This is a very simple transformation that simply removes comments (e.g. all rules starting with `!` or `#`).

### <a name="compress"></a> Compress

> [!IMPORTANT]
> This transformation converts `hosts` lists into `adblock` lists.

Here's what it does:

1. It converts all rules to adblock-style rules. For instance, `0.0.0.0 example.org` will be converted to `||example.org^`.
2. It discards the rules that are now redundant because of other existing rules. For instance, `||example.org` blocks `example.org` and all it's subdomains, therefore additional rules for the subdomains are now redundant.
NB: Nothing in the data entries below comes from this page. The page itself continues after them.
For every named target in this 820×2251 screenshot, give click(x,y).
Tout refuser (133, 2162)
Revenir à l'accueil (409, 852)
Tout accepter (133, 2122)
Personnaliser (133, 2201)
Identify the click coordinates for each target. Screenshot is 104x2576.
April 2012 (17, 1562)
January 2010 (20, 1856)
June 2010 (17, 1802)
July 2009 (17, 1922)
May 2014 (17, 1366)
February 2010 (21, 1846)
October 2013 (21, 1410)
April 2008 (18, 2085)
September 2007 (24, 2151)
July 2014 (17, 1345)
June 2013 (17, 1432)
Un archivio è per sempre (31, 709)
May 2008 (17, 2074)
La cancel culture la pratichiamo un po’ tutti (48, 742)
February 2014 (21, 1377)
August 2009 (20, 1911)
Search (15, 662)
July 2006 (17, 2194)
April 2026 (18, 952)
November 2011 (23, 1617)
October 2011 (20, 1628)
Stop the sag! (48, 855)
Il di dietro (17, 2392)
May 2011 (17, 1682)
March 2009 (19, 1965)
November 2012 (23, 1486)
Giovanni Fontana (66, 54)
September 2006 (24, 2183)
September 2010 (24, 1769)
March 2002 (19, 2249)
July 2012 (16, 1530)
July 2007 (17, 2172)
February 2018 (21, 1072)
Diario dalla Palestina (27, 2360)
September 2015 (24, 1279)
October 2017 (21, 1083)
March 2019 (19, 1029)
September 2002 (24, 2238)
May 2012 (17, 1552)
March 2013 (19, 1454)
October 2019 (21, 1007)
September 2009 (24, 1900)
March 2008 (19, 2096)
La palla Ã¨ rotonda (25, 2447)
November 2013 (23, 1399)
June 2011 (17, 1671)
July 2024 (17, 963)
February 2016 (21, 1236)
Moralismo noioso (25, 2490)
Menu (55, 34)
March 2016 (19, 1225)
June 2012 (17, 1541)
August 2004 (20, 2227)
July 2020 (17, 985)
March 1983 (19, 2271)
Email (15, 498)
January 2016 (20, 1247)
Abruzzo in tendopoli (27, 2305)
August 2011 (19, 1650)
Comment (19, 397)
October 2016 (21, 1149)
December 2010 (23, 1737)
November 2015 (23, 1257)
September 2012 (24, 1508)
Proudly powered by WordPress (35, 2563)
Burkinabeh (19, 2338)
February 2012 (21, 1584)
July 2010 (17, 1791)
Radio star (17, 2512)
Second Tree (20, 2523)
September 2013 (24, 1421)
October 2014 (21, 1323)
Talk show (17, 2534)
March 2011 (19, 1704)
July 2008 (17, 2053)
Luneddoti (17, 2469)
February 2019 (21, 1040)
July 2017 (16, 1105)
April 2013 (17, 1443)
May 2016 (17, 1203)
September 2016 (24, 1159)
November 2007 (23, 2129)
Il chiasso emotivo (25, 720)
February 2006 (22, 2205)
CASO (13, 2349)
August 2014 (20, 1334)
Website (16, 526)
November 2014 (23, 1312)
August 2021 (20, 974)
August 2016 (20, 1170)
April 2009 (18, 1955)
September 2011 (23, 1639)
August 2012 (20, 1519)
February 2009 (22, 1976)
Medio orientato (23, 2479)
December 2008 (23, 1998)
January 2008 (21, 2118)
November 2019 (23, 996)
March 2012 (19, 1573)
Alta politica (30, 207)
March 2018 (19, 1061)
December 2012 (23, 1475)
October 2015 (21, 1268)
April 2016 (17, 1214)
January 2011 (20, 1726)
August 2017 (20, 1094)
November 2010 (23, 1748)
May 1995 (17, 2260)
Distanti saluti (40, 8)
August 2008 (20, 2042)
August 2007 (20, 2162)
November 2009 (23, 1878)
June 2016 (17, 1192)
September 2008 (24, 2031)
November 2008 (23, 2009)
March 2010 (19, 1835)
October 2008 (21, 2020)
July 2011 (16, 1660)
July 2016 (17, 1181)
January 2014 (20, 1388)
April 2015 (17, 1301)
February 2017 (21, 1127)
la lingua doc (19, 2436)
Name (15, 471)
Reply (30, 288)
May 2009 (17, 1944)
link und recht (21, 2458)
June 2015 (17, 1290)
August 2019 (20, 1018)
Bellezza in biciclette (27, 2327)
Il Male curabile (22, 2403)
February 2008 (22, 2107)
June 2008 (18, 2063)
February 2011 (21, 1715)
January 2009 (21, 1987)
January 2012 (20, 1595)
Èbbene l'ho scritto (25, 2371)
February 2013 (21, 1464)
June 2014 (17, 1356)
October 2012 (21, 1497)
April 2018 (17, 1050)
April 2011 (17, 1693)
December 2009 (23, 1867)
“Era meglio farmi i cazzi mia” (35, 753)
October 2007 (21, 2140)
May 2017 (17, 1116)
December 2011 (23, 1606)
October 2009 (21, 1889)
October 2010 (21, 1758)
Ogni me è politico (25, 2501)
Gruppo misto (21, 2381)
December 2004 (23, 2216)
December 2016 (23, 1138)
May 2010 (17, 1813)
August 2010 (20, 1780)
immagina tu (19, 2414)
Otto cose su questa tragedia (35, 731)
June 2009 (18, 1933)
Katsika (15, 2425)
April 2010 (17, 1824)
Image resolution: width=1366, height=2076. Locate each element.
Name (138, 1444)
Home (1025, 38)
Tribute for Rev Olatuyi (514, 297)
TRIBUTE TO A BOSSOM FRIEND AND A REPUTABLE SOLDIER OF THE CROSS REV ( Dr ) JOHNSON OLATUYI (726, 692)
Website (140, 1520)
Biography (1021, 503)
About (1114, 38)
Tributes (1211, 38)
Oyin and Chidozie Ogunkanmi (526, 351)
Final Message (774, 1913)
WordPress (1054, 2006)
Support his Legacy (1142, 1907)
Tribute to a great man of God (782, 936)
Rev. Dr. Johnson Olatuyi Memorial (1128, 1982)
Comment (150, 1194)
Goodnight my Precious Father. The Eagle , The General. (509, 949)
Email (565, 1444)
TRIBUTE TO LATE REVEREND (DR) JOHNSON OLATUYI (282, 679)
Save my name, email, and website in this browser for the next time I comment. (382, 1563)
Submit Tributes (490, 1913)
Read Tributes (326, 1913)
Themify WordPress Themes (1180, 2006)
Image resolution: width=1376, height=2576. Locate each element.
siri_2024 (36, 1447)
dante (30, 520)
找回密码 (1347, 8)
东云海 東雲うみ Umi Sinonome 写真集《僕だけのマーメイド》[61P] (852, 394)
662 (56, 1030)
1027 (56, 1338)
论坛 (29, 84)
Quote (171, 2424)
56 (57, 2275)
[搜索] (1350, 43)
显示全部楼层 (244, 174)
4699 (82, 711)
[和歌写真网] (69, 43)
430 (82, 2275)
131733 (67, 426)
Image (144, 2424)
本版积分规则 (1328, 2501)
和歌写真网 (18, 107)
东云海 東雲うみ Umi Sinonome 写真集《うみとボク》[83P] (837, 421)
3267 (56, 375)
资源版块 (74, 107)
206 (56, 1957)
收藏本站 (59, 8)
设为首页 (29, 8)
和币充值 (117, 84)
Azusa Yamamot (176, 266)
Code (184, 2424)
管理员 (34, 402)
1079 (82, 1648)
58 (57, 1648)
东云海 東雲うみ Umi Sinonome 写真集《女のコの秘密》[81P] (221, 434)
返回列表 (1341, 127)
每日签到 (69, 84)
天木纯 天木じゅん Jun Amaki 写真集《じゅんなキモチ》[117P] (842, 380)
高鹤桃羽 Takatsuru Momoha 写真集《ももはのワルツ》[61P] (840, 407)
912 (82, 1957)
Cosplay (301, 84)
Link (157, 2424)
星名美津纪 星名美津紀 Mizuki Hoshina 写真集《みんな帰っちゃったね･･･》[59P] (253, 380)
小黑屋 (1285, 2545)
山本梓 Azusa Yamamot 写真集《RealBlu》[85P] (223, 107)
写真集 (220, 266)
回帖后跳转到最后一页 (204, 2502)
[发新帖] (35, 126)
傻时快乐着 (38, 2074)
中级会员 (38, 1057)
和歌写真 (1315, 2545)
### <a name="remove-modifiers"></a> RemoveModifiers

By default, [AdGuard Home](https://github.com/AdguardTeam/AdGuardHome) will ignore rules with unsupported modifiers, and all of the modifiers listed here are unsupported. However, the rules with these modifiers are likely to be okay for DNS-level blocking, that's why you might want to remove them when importing rules from a traditional filter list.

Here is the list of modifiers that will be removed:

- `$third-party` and `$3p` modifiers
- `$document` and `$doc` modifiers
- `$all` modifier
- `$popup` modifier
- `$network` modifier

> [!CAUTION]
> Blindly removing `$third-party` from traditional ad blocking rules leads to lots of false-positives.
>> This is exactly why there is an option to exclude rules - you may need to use it.

### <a name="invertallow"></a> InvertAllow

This transformation converts blocking rules to "allow" rules. Note, that it does nothing to /etc/hosts rules (unless they were previously converted to adblock-style syntax by a different transformation, for example [Compress](#compress)).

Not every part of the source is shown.